Fairfield Parlour – “From Home To Home” (1970) was released to the same indifference as the others. For some reason there is no mention of it in the prog archives article I lifted. (Sorry the writing’s so bad, even after I practically re-wrote it)-Ed

WHITE FACED LADY was their last album, recorded in 1971 partly with the help of Mike Pinder, from THE MOODY BLUES. The album was a conceptual double-album with many orchestral arrangements. The band had a deal with Vertigo at that time, but they were dropped and moved to CBS, who refused to release it. It stayed shelved for twenty years, until 1991, when Kaleidoscope Records, a label created just to release the album, put it out under the name of KALEIDOSCOPE, although actually recorded by FAIRFIELD PARLOUR. The band split in 1972 due to the lack of success (they were offered less than 20 dollars to play the last gigs). So ended the career of a great psychedelic and progressive rock band which had the talent to be one of the major progressive rock acts of their age. Sometimes bad luck is all it takes. Kaleidoscope was even more unlucky than Big Star.

Last album (recorded 1971, released 1991)

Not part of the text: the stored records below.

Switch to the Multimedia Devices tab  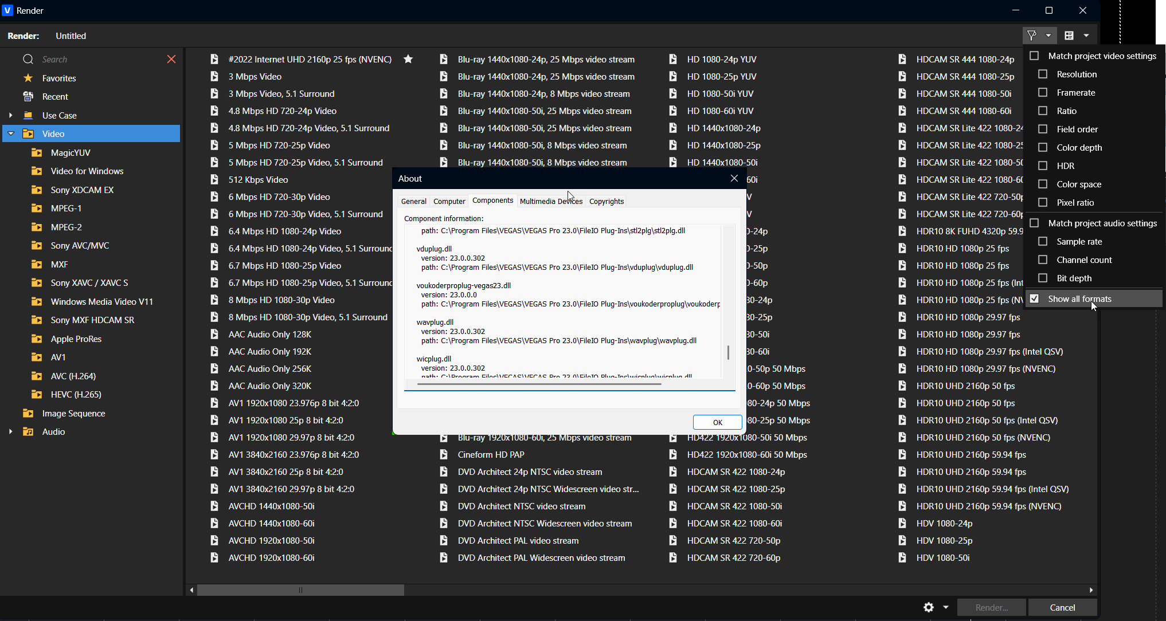(x=550, y=201)
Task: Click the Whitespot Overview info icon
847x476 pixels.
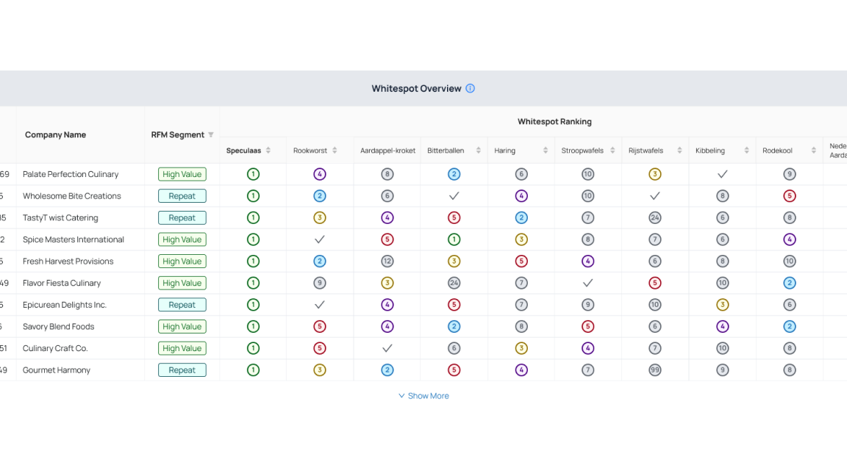Action: (470, 88)
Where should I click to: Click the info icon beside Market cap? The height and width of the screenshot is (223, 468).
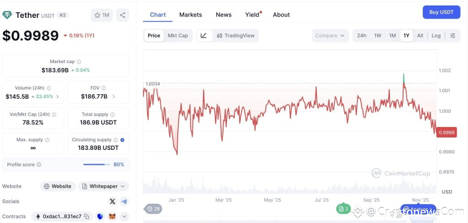point(79,62)
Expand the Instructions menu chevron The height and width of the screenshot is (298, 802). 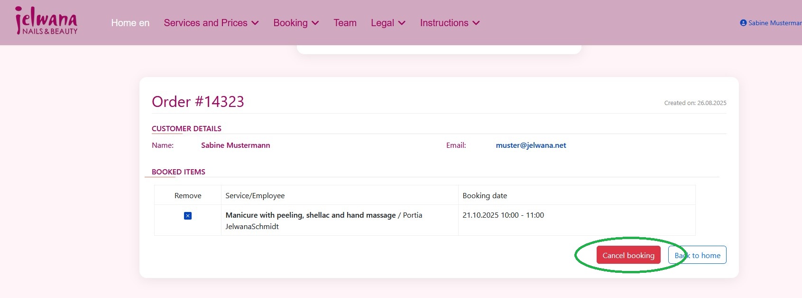tap(476, 23)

Last album (recorded 1971, released 1991)

3rd album (1970)

3rd album (1970)

Dive Into Yesterday
Faintly Blowing
In My Box
A Story From Tom Bitz
Standing
If So You Wish
Sunny Side Circus
Epitaph-Angel

4 thoughts on “Kaleidoscope/Fairfield Parlour

  1. Somebody needs to offer up the definitive guide to British Psychedelic pop, maybe you are the guy. It may be semantics, but I think what makes this stuff special is the obvious pop formula at work, with kooky sonic touches thrown in.
    The Pretty Things’ “S.F. Sorrow is born”, the Casuals “Jesamine”, early Yardbirds, Small Faces, Traffic, Sid-era Floyd, the Move, Soft Machine, its a very fertile plot of ground. Did the orchestral crescendo in “A Day in the Life” kick it all off, or did it all sprout up magically, like so many pscilocybin spores?

  2. Hey & Howdy!
    Happy Thanksgiving…thanks for the cool soundtrack for the day!
    Trippin’ without tryptophan! Not a turkey within miles of here!
    Good on ya!

  3. The Beatles and George Martin were great innovators, and craftsmen. Them dabbling in Psychedelia probably had the single greatest impact, due to their massive popularity, but I think there were a lot of other people on the same page at the time.
    The Beatles were influenced as well. They were always regurgitating sponges.
    For instance Fleetwood Mac’s “Albatross” was one of the inspirations for “Sun King” on Abbey Road.
    All the names you mentioned deserve a post, but Kaleidoscope most of all as they are the most obscure, and in many ways least deserving of that distinction.